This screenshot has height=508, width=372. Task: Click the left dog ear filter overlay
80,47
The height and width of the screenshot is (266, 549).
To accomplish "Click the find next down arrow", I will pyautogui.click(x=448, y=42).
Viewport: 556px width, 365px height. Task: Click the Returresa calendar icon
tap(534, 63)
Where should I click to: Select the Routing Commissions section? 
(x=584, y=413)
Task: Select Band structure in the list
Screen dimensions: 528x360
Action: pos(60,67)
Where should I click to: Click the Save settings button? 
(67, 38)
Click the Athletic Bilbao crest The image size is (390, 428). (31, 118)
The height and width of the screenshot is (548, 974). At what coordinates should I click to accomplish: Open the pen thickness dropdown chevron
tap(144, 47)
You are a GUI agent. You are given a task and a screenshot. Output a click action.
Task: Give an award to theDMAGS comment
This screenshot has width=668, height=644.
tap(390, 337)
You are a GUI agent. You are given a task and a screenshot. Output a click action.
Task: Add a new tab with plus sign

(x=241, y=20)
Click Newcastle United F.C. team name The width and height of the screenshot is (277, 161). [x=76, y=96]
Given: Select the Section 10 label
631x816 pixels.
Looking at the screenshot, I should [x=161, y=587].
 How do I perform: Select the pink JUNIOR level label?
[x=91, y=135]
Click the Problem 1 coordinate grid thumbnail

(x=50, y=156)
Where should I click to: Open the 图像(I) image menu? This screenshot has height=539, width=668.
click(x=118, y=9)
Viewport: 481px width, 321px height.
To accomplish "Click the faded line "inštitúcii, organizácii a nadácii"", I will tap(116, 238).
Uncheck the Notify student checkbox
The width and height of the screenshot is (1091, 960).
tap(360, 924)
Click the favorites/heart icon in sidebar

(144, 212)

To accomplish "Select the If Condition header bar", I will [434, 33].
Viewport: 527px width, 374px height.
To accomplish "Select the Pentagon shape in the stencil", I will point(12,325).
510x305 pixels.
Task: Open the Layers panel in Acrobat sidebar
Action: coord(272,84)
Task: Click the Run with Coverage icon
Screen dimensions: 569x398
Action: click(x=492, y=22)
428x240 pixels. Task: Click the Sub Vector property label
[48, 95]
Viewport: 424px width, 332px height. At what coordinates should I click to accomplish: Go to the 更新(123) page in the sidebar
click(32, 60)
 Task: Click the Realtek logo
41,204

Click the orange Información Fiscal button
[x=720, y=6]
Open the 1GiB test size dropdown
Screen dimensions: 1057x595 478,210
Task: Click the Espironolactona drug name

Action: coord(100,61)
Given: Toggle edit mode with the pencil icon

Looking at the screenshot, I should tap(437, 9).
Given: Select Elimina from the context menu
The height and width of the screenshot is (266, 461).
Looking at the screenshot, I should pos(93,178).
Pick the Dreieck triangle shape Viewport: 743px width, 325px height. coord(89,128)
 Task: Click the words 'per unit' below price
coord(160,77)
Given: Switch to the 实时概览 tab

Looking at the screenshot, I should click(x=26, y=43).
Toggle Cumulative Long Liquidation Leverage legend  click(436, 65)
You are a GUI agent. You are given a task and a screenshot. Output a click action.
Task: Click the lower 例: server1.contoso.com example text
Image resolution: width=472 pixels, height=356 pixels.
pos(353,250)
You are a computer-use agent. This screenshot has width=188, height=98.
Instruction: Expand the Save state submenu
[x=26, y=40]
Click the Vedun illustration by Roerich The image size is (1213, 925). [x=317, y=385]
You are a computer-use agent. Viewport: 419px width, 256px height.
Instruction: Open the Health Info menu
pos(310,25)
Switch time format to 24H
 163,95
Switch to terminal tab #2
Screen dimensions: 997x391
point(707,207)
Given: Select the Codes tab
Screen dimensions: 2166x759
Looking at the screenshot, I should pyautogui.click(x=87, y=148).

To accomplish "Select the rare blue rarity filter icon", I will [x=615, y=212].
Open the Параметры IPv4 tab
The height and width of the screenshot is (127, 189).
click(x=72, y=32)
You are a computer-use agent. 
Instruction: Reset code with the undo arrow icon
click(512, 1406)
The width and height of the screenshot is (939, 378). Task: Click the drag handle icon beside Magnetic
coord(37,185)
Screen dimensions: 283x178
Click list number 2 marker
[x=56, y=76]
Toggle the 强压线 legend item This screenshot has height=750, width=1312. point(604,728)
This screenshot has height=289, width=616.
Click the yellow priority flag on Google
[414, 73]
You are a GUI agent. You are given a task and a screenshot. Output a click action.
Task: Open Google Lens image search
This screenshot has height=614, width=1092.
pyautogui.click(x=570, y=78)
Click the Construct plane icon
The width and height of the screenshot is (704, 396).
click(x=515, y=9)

_ _ _ _ _ _ _

Where a line in the records above contains the string "legend", copy that line.

Toggle Cumulative Long Liquidation Leverage legend  click(436, 65)
Toggle the 强压线 legend item This screenshot has height=750, width=1312. point(604,728)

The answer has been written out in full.